Hi all, I have a question regarding `dagster_dbt`...
# ask-community
d
Hi all, I have a question regarding
dagster_dbt
. We
load_assets_from_dbt_project()
and have all our dbt assets in Dagster. We can materialize (dbt) assets and everything works great! However we use
K8sRunLauncher
so asset materialization runs in a separate (ephemeral) pod. Each dbt asset materialization generates a
manifest.json
, saved locally on the pod. We want to grab this file and store in on our s3 bucket, however since the pod is ephemeral it’s killed before we can retrieve the file. What’s the best way to solve this?
/sub @Pieter Custers
p
There is also a #dagster-dbt channel
s
cc @owen
o
hi @Dane Linssen! just taking a step back -- depending on your specific setup, it might make sense to actually generate the
manifest.json
file before deploying your code (i.e. have a dbt compile step as part of your Dockerfile, then use
load_assets_from_dbt_manifest
instead of
load_assets_from_dbt_project
). With basic usage of dbt, it's unlikely for the contents of the manifest to change in meaningful ways between runs as long as the project doesn't change.

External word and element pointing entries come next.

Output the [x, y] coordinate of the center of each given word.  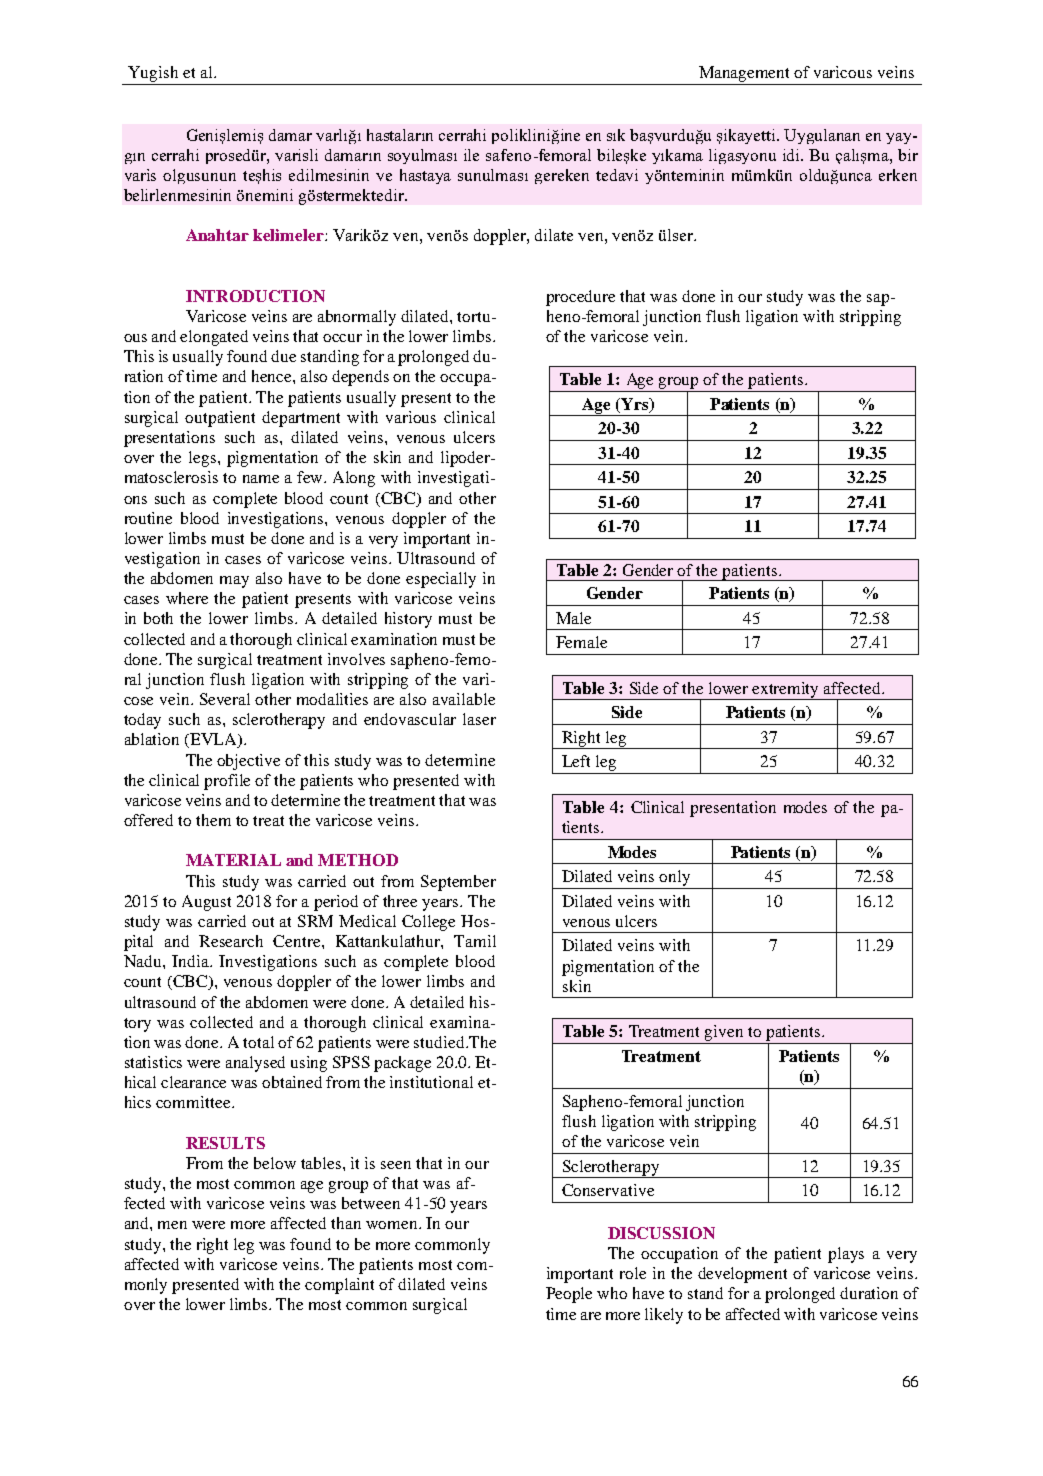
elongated [214, 338]
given [724, 1034]
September [458, 883]
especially [441, 580]
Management [745, 75]
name [261, 479]
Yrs [636, 405]
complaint [339, 1286]
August [206, 903]
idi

load_assets_from_dbt_manifest
is also significantly faster. if the manifest.json file is part of the image, you could then set up a separate process (could even be another asset) that reads that manifest file (which will be local to the Docker image) and persists it to your s3 bucket. if this workflow doesn't work for you, let me know! would be happy to talk about other alternatives (although they'd likely require a bit of hacking)
p
Hey @owen thanks for your response, that helped a lot! (@Dane Linssen is on a holiday, so I’m answering in his absence.)
With basic usage of dbt, it’s unlikely for the contents of the manifest to change in meaningful ways between runs as long as the project doesn’t change.

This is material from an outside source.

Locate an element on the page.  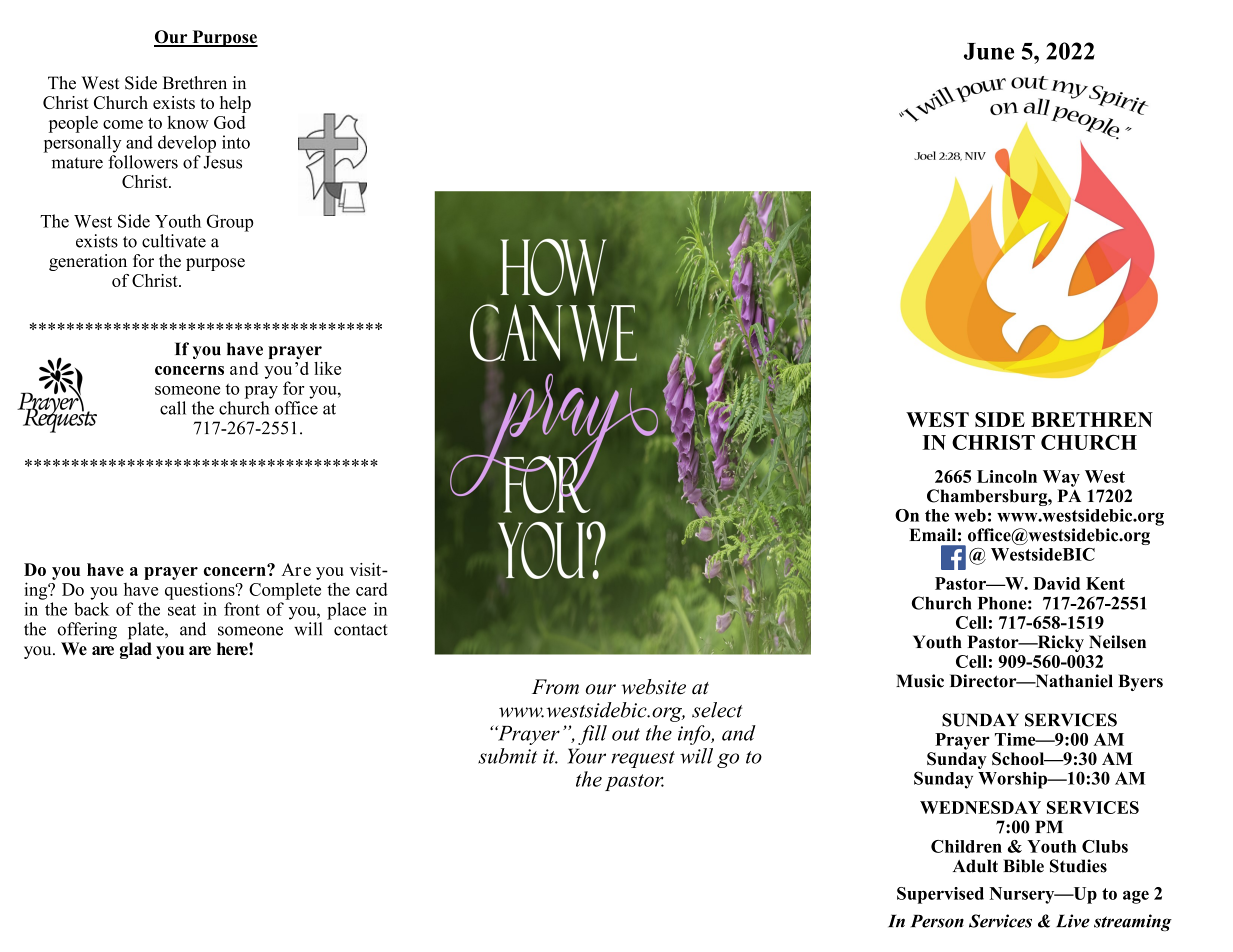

This is and important one, we didn’t realize it before. But generating the manifest.json at or before deploy time is not desirable / does not fit well in our cicd setup. So what we eventually did was
load_assets_from_dbt_project
and right after that upload the manifest.json to s3 once. So at dagster repo load time basically. Works well 🙂
d
Thanks @owen! That's really insightful. Appreciate you taking the time to explain it to us! In accordance with what @Pieter Custers said I'm sure this will work for us. Happy Holidays!